** Opening Selected passage block **

Highlighting the disproportionate human and economic impact of the pandemic in the region, which has killed over 2.4 million people and led 22 million into poverty in the Americas, Dr. Etienne stressed that vaccines must be made available to all. “There is no path to recovery for any of us while our neighbors remain vulnerable and while variants circulate and multiply.”

Dr. Etienne outlined PAHO’s priorities to help address the impact of the pandemic, saying the first and most urgent one is expediting the delivery of COVAX-procured and donated vaccines to countries in the Americas to protect people from severe COVID-19 disease.


“As we continue to face delays in vaccine production – and many low- and middle-income countries worldwide await the doses they expected months ago – we must explore all possible avenues to accelerate access to vaccines,” she said.

The PAHO Revolving Fund, building on its 40-year trajectory to pool vaccine requirements and funding from countries in the region, is working directly with manufacturers to secure the COVID-19 vaccines the region still needs at affordable prices, she said. The Director said PAHO’s second priority is to reduce the region’s overdependency on imported health products, highlighting the organization’s new initiative, in partnership with WHO, to develop and produce mRNA vaccines in the region. This initiative is also part of a broader effort by PAHO to invest in improving pharmaceutical supply chains to enable Latin America and the Caribbean to become more self-sufficient.

“This won’t happen overnight and will require significant investment, but this cost pales in comparison to the steep price of inaction,” she added. Looking to the future of the pandemic and beyond, the PAHO Director said another priority is to improve investments in health systems, noting that most countries in the Americas are not dedicating the recommended 6% of national GDP to public health with a focus on primary care. “This underinvestment keeps us vulnerable,” she said. “Strong, resilient health systems are the basis of an effective pandemic response and key to fulfilling our promise of health for all,” she concluded.

** Closing Selected passage block **
** Opening Listed records block **

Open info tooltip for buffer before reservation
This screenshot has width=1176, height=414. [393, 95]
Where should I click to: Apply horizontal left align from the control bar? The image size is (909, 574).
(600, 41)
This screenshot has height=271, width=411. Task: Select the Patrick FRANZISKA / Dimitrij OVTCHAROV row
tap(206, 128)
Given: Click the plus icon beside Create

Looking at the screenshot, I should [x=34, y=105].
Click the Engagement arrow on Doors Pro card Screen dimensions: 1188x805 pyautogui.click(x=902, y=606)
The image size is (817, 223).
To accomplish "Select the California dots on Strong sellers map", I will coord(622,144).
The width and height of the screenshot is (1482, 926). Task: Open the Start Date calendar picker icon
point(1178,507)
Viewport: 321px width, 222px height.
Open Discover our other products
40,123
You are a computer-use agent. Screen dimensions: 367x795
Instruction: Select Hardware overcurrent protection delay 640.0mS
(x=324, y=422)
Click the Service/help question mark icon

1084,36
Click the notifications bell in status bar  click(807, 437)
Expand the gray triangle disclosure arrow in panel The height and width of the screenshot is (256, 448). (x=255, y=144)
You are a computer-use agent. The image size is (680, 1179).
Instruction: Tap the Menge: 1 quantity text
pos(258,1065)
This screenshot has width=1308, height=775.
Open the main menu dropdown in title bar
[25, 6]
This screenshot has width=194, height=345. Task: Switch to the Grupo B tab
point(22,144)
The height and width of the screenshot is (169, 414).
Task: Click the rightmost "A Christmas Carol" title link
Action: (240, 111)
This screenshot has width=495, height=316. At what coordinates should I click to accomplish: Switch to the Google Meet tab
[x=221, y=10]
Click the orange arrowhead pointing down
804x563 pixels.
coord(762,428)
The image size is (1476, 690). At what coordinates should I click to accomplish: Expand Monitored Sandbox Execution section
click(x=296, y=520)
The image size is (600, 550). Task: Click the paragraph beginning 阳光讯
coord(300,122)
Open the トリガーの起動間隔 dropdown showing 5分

** Closing Listed records block **

_What you have to do_:
Answer these questions from the passage on PAHO's pandemic priorities:
(a) How many people has the pandemic killed in the Americas?
(b) Which organization is partnering with PAHO to develop and produce mRNA vaccines in the region?
(c) What percentage of national GDP is recommended for public health?

_Response to the task_:
(a) Over 2.4 million people.
(b) WHO.
(c) 6%.